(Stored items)
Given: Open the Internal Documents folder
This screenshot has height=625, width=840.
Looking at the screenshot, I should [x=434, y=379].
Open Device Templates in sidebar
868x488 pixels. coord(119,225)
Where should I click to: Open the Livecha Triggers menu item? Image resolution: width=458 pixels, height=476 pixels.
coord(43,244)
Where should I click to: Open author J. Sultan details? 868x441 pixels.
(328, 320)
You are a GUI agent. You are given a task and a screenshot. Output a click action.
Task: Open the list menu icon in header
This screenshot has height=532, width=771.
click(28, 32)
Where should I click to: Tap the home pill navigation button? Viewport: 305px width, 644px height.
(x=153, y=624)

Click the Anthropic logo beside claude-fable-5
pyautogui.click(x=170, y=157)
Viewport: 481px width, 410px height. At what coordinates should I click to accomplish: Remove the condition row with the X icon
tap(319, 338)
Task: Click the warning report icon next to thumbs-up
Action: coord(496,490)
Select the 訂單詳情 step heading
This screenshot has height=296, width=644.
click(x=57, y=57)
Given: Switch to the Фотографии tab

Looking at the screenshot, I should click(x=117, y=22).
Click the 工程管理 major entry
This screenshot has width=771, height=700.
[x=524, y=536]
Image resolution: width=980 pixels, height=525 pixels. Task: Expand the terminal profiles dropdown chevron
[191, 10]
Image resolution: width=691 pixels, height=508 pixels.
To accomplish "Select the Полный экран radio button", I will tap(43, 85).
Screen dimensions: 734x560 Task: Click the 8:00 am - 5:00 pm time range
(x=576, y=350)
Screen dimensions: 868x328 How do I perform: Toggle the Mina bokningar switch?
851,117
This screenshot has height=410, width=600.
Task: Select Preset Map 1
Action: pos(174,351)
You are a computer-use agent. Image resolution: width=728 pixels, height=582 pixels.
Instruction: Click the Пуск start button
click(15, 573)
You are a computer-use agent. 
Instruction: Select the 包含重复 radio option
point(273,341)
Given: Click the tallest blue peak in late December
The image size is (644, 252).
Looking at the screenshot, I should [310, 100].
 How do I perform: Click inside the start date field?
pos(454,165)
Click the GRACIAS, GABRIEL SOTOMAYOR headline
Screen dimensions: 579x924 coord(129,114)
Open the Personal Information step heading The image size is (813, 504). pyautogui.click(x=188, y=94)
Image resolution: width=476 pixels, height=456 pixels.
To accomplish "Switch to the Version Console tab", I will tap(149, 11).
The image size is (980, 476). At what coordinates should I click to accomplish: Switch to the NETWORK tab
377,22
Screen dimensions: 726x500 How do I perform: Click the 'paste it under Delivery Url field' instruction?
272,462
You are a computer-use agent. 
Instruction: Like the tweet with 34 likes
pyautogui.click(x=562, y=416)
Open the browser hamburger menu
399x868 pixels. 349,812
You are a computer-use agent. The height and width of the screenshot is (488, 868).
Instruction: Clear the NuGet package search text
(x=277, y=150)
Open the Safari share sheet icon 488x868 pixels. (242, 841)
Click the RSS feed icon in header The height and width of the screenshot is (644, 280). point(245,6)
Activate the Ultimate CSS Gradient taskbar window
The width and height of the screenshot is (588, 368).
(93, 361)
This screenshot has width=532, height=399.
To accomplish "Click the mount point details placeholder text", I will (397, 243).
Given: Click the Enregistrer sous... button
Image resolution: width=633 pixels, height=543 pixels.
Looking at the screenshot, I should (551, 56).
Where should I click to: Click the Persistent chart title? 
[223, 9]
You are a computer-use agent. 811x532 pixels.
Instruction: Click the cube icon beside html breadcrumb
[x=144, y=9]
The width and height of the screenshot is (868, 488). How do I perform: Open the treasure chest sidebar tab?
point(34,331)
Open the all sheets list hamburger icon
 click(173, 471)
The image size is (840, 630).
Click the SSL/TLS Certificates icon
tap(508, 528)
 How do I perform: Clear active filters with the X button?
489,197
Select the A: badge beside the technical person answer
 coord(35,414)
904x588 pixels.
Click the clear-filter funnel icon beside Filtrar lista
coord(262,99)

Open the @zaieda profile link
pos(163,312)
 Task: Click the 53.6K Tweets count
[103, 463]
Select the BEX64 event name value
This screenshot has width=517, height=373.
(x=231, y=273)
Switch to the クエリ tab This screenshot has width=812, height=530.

### Activity
Output the complete set of records word for word.

### Problem solution
Given: Open the Internal Documents folder
This screenshot has height=625, width=840.
Looking at the screenshot, I should [x=434, y=379].
Open Device Templates in sidebar
868x488 pixels. coord(119,225)
Where should I click to: Open the Livecha Triggers menu item? Image resolution: width=458 pixels, height=476 pixels.
coord(43,244)
Where should I click to: Open author J. Sultan details? 868x441 pixels.
(328, 320)
You are a GUI agent. You are given a task and a screenshot. Output a click action.
Task: Open the list menu icon in header
This screenshot has height=532, width=771.
click(28, 32)
Where should I click to: Tap the home pill navigation button? Viewport: 305px width, 644px height.
(x=153, y=624)

Click the Anthropic logo beside claude-fable-5
pyautogui.click(x=170, y=157)
Viewport: 481px width, 410px height. At what coordinates should I click to accomplish: Remove the condition row with the X icon
tap(319, 338)
Task: Click the warning report icon next to thumbs-up
Action: coord(496,490)
Select the 訂單詳情 step heading
This screenshot has height=296, width=644.
click(x=57, y=57)
Given: Switch to the Фотографии tab

Looking at the screenshot, I should click(x=117, y=22).
Click the 工程管理 major entry
This screenshot has width=771, height=700.
[x=524, y=536]
Image resolution: width=980 pixels, height=525 pixels. Task: Expand the terminal profiles dropdown chevron
[191, 10]
Image resolution: width=691 pixels, height=508 pixels.
To accomplish "Select the Полный экран radio button", I will tap(43, 85).
Screen dimensions: 734x560 Task: Click the 8:00 am - 5:00 pm time range
(x=576, y=350)
Screen dimensions: 868x328 How do I perform: Toggle the Mina bokningar switch?
851,117
This screenshot has height=410, width=600.
Task: Select Preset Map 1
Action: pos(174,351)
You are a computer-use agent. Image resolution: width=728 pixels, height=582 pixels.
Instruction: Click the Пуск start button
click(15, 573)
You are a computer-use agent. 
Instruction: Select the 包含重复 radio option
point(273,341)
Given: Click the tallest blue peak in late December
The image size is (644, 252).
Looking at the screenshot, I should [310, 100].
 How do I perform: Click inside the start date field?
pos(454,165)
Click the GRACIAS, GABRIEL SOTOMAYOR headline
Screen dimensions: 579x924 coord(129,114)
Open the Personal Information step heading The image size is (813, 504). pyautogui.click(x=188, y=94)
Image resolution: width=476 pixels, height=456 pixels.
To accomplish "Switch to the Version Console tab", I will tap(149, 11).
The image size is (980, 476). At what coordinates should I click to accomplish: Switch to the NETWORK tab
377,22
Screen dimensions: 726x500 How do I perform: Click the 'paste it under Delivery Url field' instruction?
272,462
You are a computer-use agent. 
Instruction: Like the tweet with 34 likes
pyautogui.click(x=562, y=416)
Open the browser hamburger menu
399x868 pixels. 349,812
You are a computer-use agent. The height and width of the screenshot is (488, 868).
Instruction: Clear the NuGet package search text
(x=277, y=150)
Open the Safari share sheet icon 488x868 pixels. (242, 841)
Click the RSS feed icon in header The height and width of the screenshot is (644, 280). point(245,6)
Activate the Ultimate CSS Gradient taskbar window
The width and height of the screenshot is (588, 368).
(93, 361)
This screenshot has width=532, height=399.
To accomplish "Click the mount point details placeholder text", I will (397, 243).
Given: Click the Enregistrer sous... button
Image resolution: width=633 pixels, height=543 pixels.
Looking at the screenshot, I should (551, 56).
Where should I click to: Click the Persistent chart title? 
[223, 9]
You are a computer-use agent. 811x532 pixels.
Instruction: Click the cube icon beside html breadcrumb
[x=144, y=9]
The width and height of the screenshot is (868, 488). How do I perform: Open the treasure chest sidebar tab?
point(34,331)
Open the all sheets list hamburger icon
 click(173, 471)
The image size is (840, 630).
Click the SSL/TLS Certificates icon
tap(508, 528)
 How do I perform: Clear active filters with the X button?
489,197
Select the A: badge beside the technical person answer
 coord(35,414)
904x588 pixels.
Click the clear-filter funnel icon beside Filtrar lista
coord(262,99)

Open the @zaieda profile link
pos(163,312)
 Task: Click the 53.6K Tweets count
[103, 463]
Select the BEX64 event name value
This screenshot has width=517, height=373.
(x=231, y=273)
Switch to the クエリ tab This screenshot has width=812, height=530.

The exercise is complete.